[Work item]: Take the line that holds "You are a GUI" and every line after it to the end of the entries, and repeat them exactly without the pictures.

[Data records]:
==========

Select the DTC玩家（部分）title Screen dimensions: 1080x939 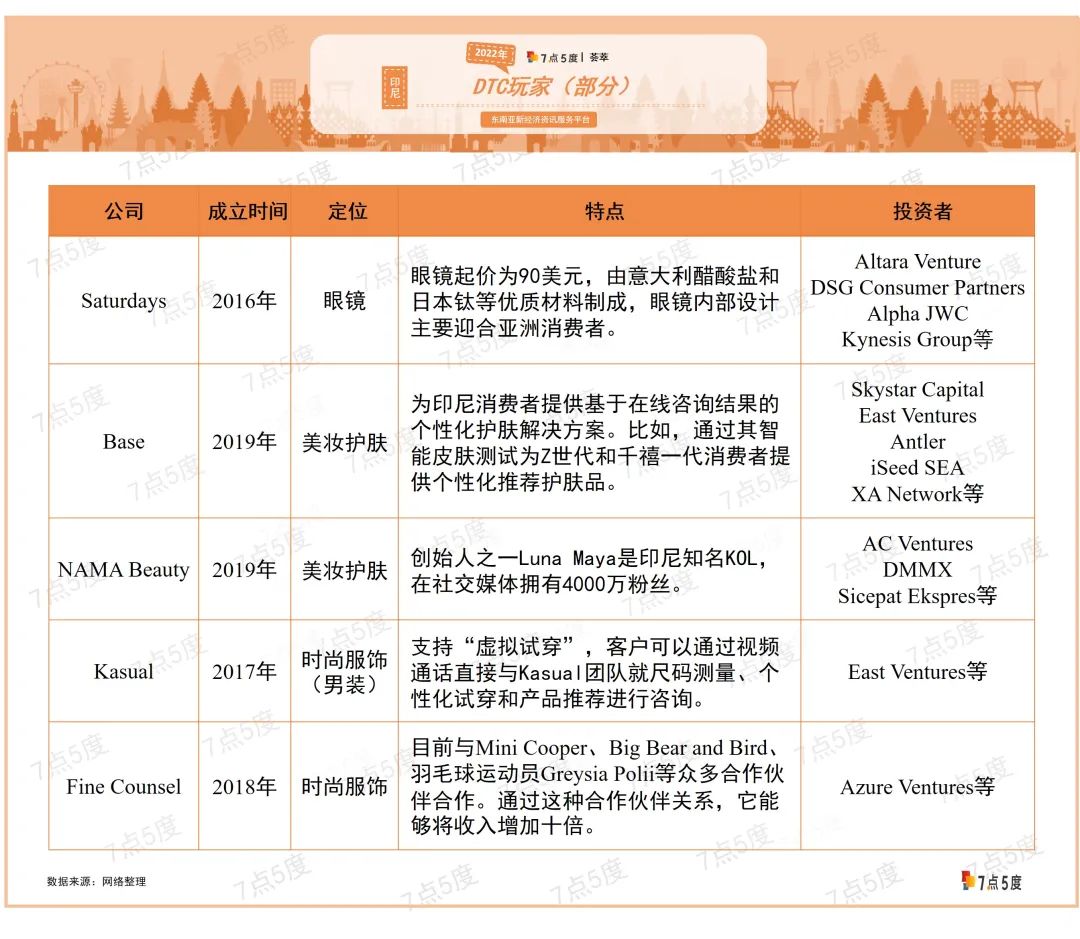[552, 87]
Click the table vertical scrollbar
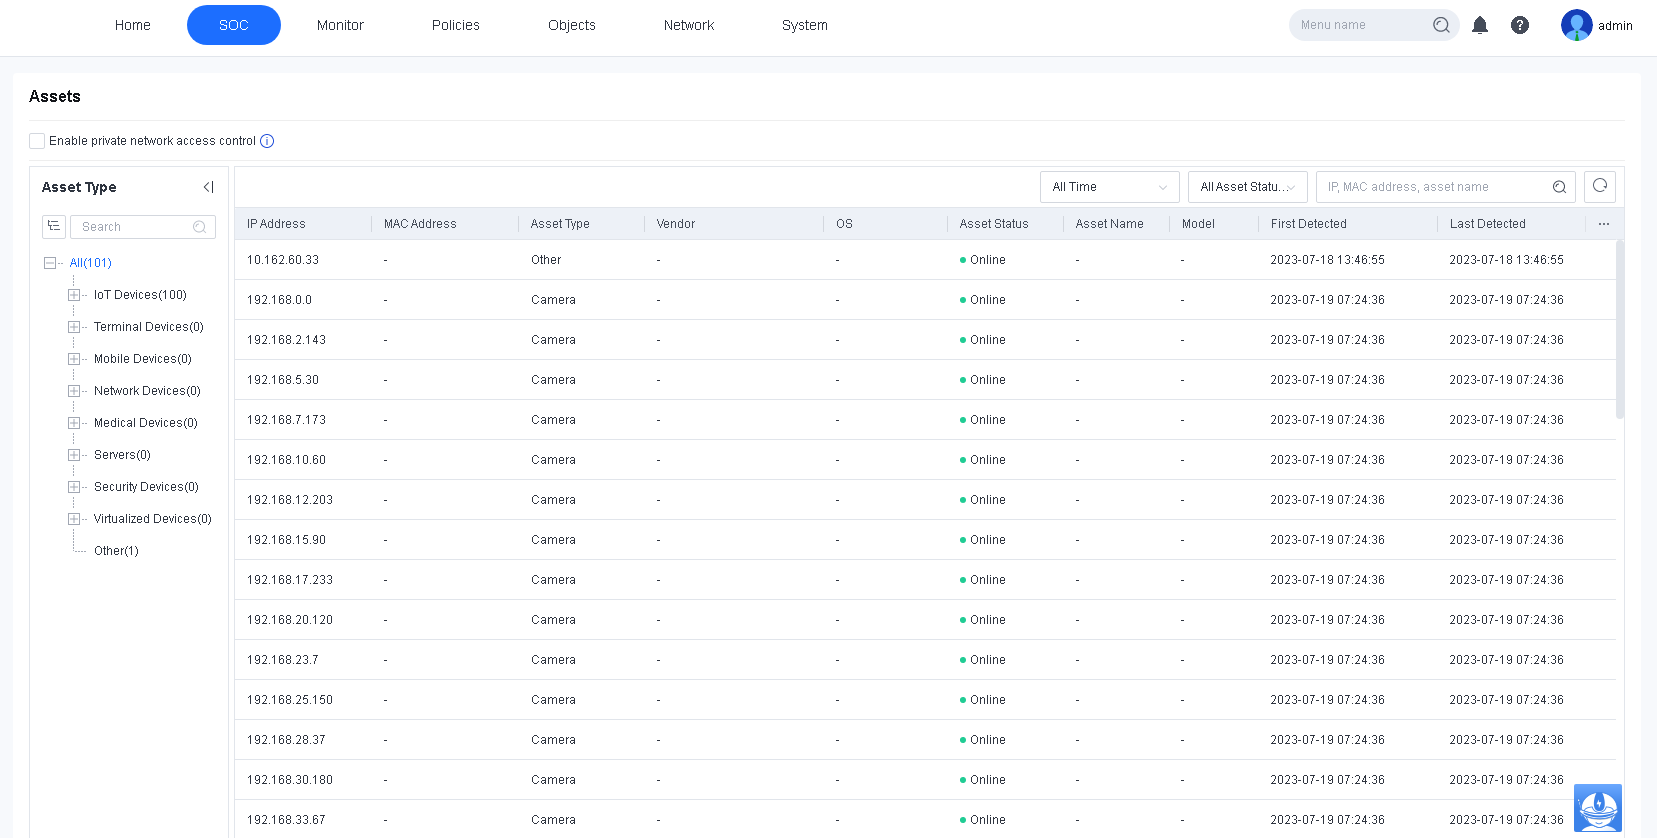Image resolution: width=1657 pixels, height=838 pixels. (1619, 330)
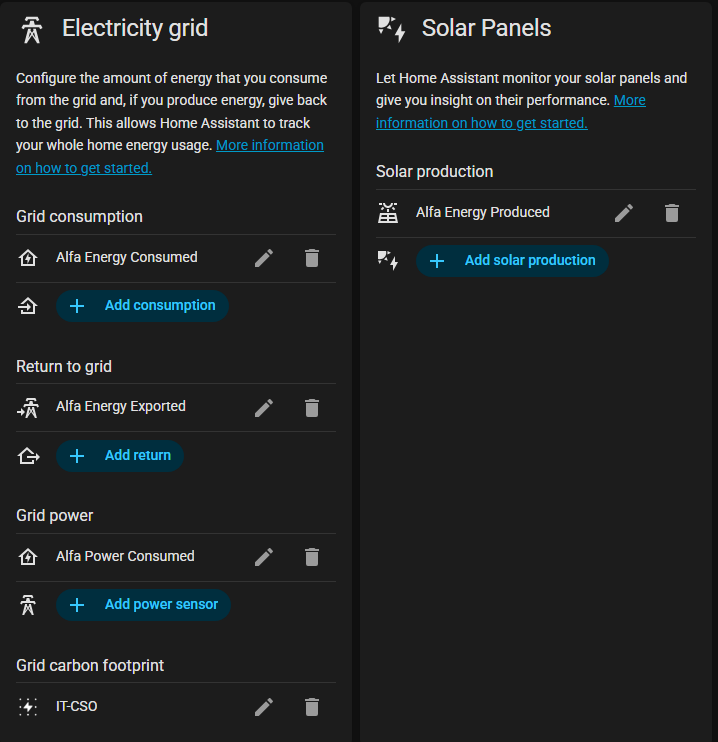Edit the Alfa Energy Consumed entry
This screenshot has width=718, height=742.
pyautogui.click(x=264, y=258)
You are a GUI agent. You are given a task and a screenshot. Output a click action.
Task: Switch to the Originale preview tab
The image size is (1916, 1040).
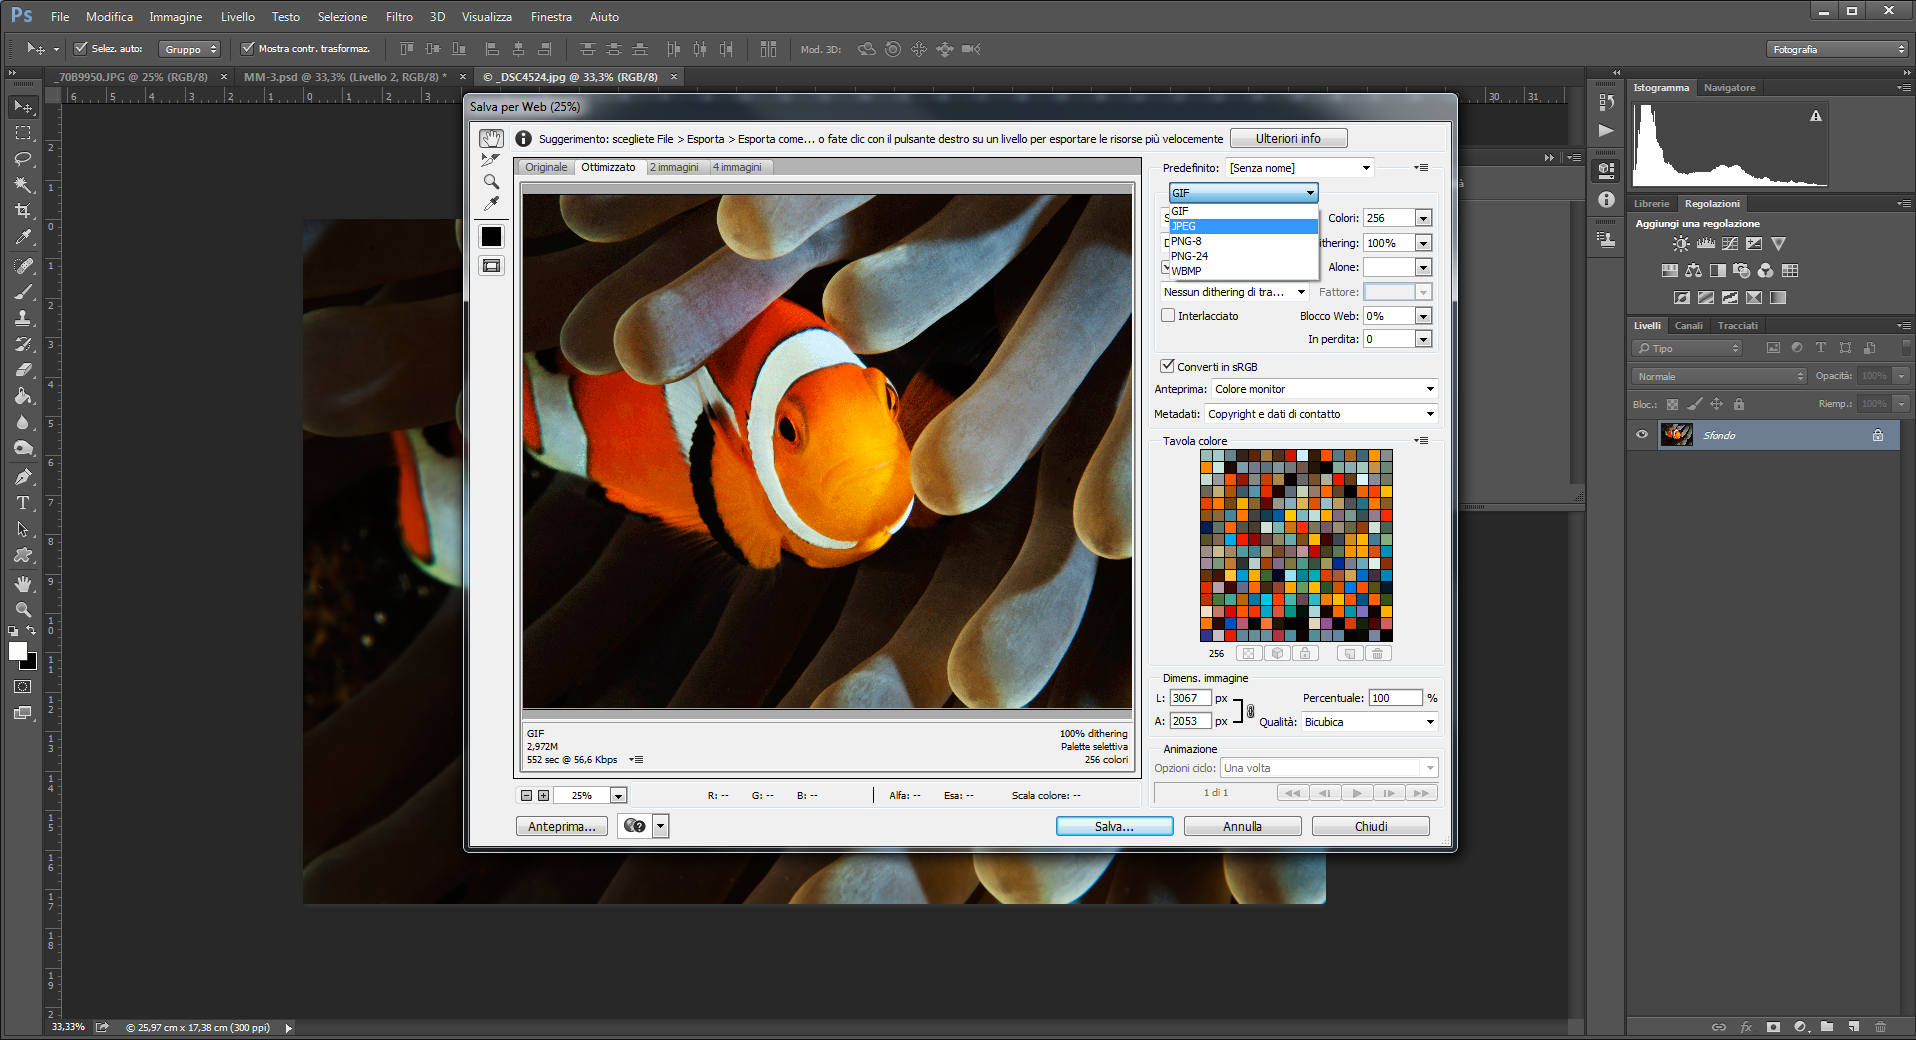[x=546, y=168]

==========

[Solution to this problem]:
You are a GUI agent. You are given a task and a screenshot. Output a click action.
Task: Switch to the Originale preview tab
The image size is (1916, 1040).
[x=546, y=168]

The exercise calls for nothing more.